There’s plenty of boxes already out there, and enough redundancy to go around: the Air Force has its Space Command, the Army has its Space and Missiles Command, and the Navy has a Space and Naval Warfare Systems Command. The military has long treated space as an afterthought because it was seen as merely supporting the combat forces that actually do the fighting. But if war comes on high, it may be time to consider plucking these space organizations from the services and give them to a force dedicated to space.
How the pie gets sliced is an issue in any big family—and in any big organization. That’s why the Pentagon—amazingly!—gives each of the three military services a piece pretty much equal to the other two.
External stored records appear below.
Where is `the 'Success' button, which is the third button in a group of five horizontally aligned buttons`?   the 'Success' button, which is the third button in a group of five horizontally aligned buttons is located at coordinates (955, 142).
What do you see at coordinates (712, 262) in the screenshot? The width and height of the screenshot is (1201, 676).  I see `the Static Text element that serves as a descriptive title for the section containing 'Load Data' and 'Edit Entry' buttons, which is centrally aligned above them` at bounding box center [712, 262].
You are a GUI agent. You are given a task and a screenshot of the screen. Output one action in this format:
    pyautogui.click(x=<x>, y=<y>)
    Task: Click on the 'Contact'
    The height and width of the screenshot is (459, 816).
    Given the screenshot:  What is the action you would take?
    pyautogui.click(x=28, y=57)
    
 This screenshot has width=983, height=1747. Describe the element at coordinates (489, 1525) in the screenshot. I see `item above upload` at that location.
But creating a new war-fighting domain could disrupt this equilibrium, which, from the services’ perspective, places a premium on maintaining the status quo. It’s an age-old problem inside the Pentagon: the fight is rarely over whether it should embrace a new mission. It breaks down over who should perform that mission—and get the bucks flowing from winning that assignment.
“The Air Force has had amazing budgets for a long time to do a lot of things, and then they end up being unenthusiastic about drones because they’re not piloted aircraft,” warns Cooper of Tennessee (each of the military services spends close to $200 billion annually). “Historians will not be kind when they look back at this period.”
Cooper may have a point. There are echoes of earlier military squabbles in this intramural U.S. space war.
Following World War II, there was debate over folding the Department of War and the Department of the Navy into a single Department of Defense, with a new Air Force equal to the existing Army and Navy. The Japanese attack on Pearl Harbor highlighted poor communication and coordination among the services. The Navy opposed the changes because of the admirals’ concern “that the Navy would lose its air arm to the Air Force.” Ultimately, while the Navy forfeited its independence and was made a part of the Defense Department, it did keep its airplanes.
In 1980, eight U.S. servicemen died in a vain effort to rescue U.S. hostages being held by Iran—a fiasco that led Congress to create the U.S. Special Operations Command in 1987. The military fought this re-organization, too. The Special Ops command remains the only worldwide war-fighting unit imposed on a reluctant Pentagon by a Congress convinced that the U.S. military didn’t know how to conduct a rescue operation.
Disasters drove both these major changes. Check out the darkening sky tonight and keep your fingers crossed that it won’t take a disaster up there, too, to address this latest challenge.